Помню, я тогда проворно обследовала все дерево, побывала во всех более–менее доступных местах и уже нигде не могла найти спелых шелковинок. Просто усесться на ветки означало бы, что и Люда должна прекратить поедать ягоды и, значит, бежать домой. Этого мне не хотелось, и делать было нельзя.
Я медленно продвигалась по двум параллельным веткам, идущим от ствола одна над другой в горизонтальном направлении. Они располагались достаточно близко одна к другой, так что на верхнюю можно было сесть, а на нижнюю поставить ноги, причем на этой импровизированной скамейке иногда помещалось человека четыре в ряд. Истончаясь на свободном конце, эти ветки наклонялись вниз под тяжестью массы тонких прутиков, листвы и ягод. Тянуться туда было опасно, но зато там можно было еще чем–то поживиться. Не знаю, почему я вдруг подумала, что стоит рискнуть. И я пошла туда, правда, очень осторожно.

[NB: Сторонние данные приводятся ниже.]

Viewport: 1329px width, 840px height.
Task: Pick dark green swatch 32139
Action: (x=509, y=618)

Перемещая одну ногу по нижней из двух параллельных веток, а вторую по верхней, я пыталась распределить между ними нагрузку от своего веса. Все же ветки уже прогибались, я чувствовала их наклон и свое сползание по ним, чувствовала, как они пружинили подо мной, подрагивали при каждом новом шаге. Оставалось еще чуть–чуть постараться, и мне удалось бы ухватить намеченную веточку с множеством спелых ягод. Я освободила одну руку, протянула ее вперед и подалась за ней всем корпусом, удерживаясь второй рукой лишь за случайный выступ на гладко отполированной коре более толстой ветки.

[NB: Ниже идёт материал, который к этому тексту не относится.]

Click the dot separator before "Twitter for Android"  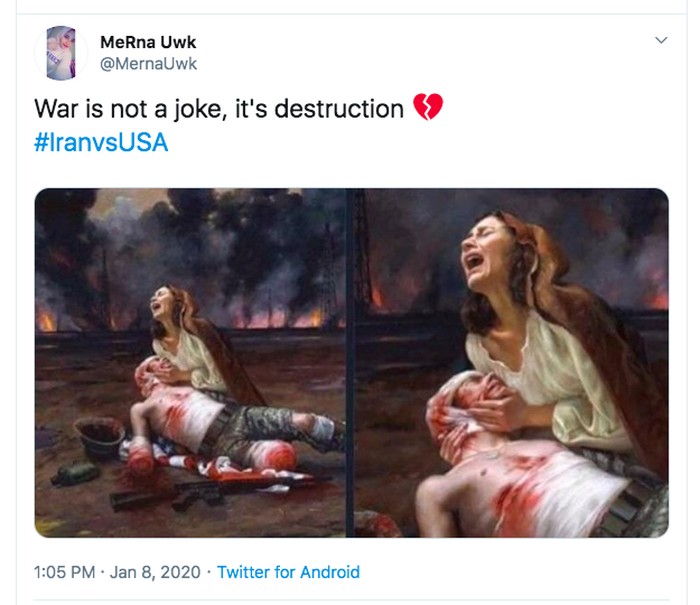[207, 573]
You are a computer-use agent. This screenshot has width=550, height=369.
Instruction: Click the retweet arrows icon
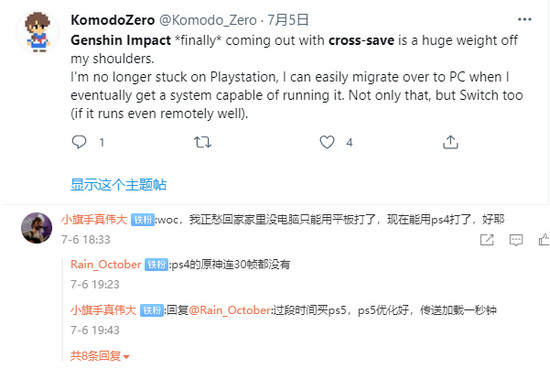coord(202,142)
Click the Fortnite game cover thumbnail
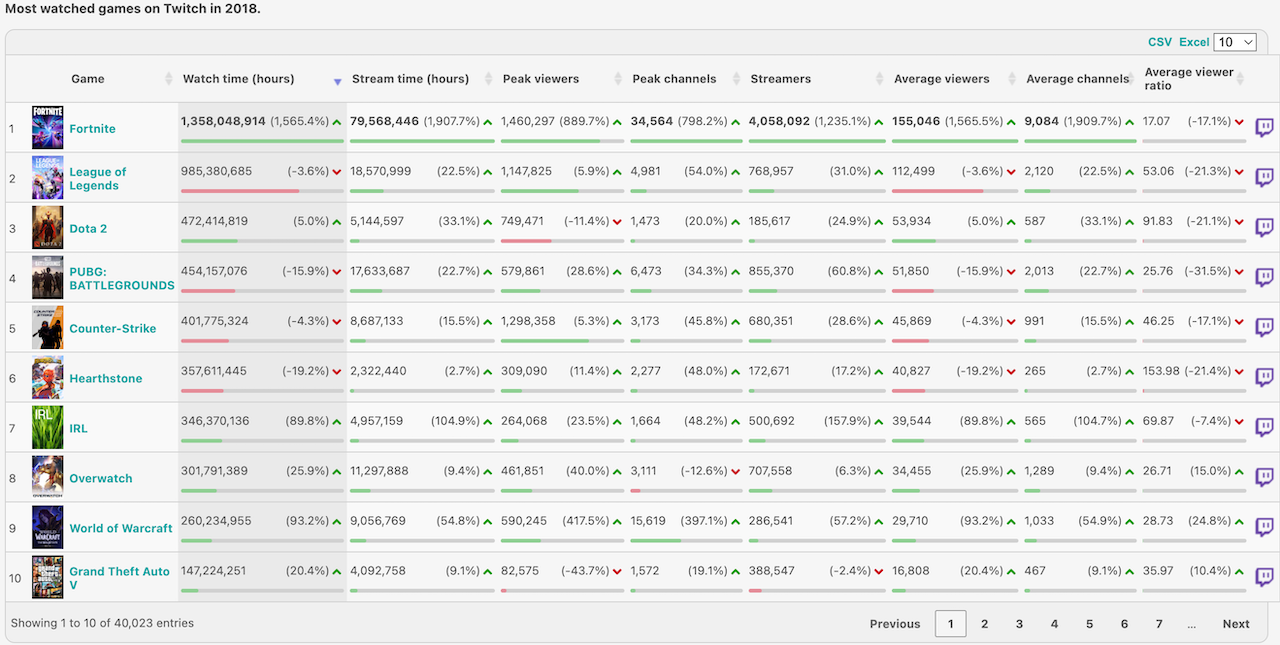The width and height of the screenshot is (1280, 645). click(47, 128)
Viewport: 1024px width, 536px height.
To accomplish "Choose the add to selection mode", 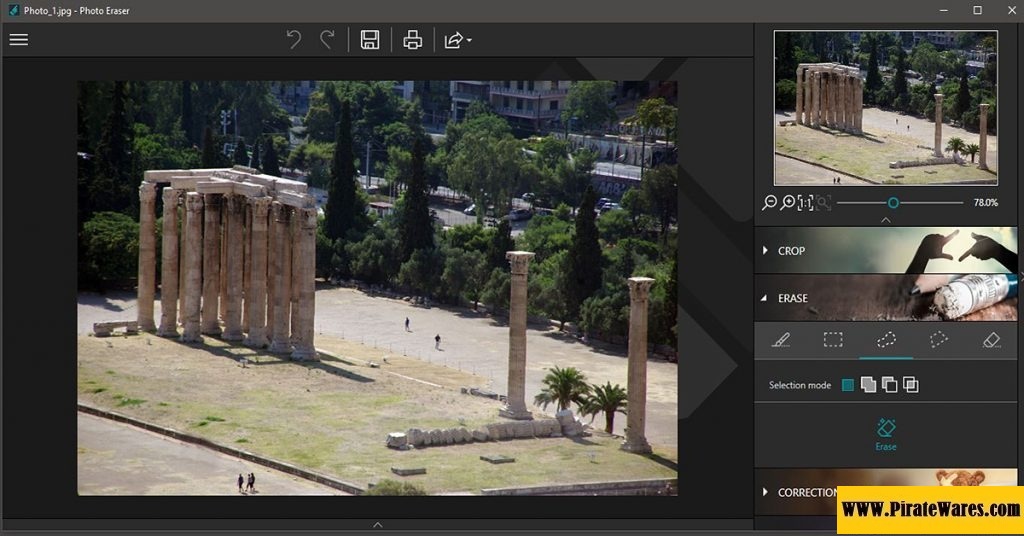I will point(868,385).
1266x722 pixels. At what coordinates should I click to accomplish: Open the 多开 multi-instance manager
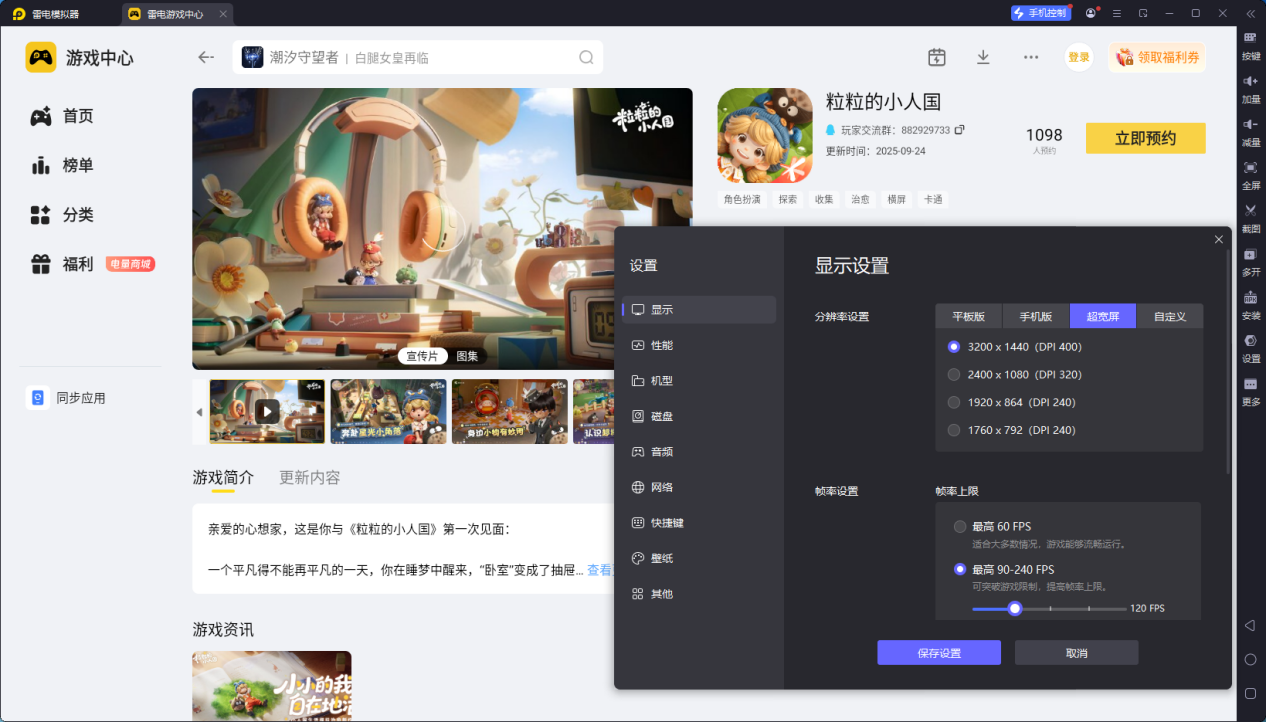pyautogui.click(x=1249, y=262)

Как всегда, беда случилась неожиданно и мгновенно. Что–то меня подбросило вверх, оторвало от дерева и с силой швырнуло навзничь. Я не потеряла сознание. Помню, как пролетела через крону, обдирая кожу о мелкие ветки, и оказалась на земле. Во время падения ничего не треснуло и ничего не обрушилось, значит, ни ветки, ни мои кости не поломались. Это меня успокоило — я поняла, что просто свалилась вниз и сильно ушиблась. Наверное, было недолгое мгновение, когда я провалилась в черноту и тишину, но ощущения не пропали — на меня навалилась тупая боль в затылке, сотрясшая весь мир и заколыхавшаяся в голове тошнотой и больной томностью. А потом острым ощущением, словно меня обвязали колючей проволокой, прорезался паралич легких. Я умирала, не умея ни вдохнуть, ни выдохнуть. И все же не это показалось самым страшным, отчего я и не увидела признаков спасения в том, что ко мне вернулись свет и звуки.
Нехватка воздуха, нараставшая и распиравшая меня изнутри, была страшнее самого падения. Меня сотрясали какие–то вскидывания от взвизгивания или икания, я издавала короткие и резкие звуки, совершая мучительные попытки вернуть дыхание. Я выгибала спину, корчилась, мои глаза вываливались из орбит, но ничего не менялось. И наверное, сама я не справилась бы с этим состоянием.
Но вот из первого испуга вышла Люда и прибежала на выручку. Приподняв мне плечи, она начала стучать кулачками по спине. Я продолжала извиваться и биться. Заметив мои попытки выпятить грудь, что естественно расширяло легкие, Люда подставила под спину колено, перегнула меня через него и прижала за плечи. Потом тормошила и переворачивала меня из стороны в сторону, не реагируя на мои размахивания руками, которыми я словно плетями задевала ее, нанося удары.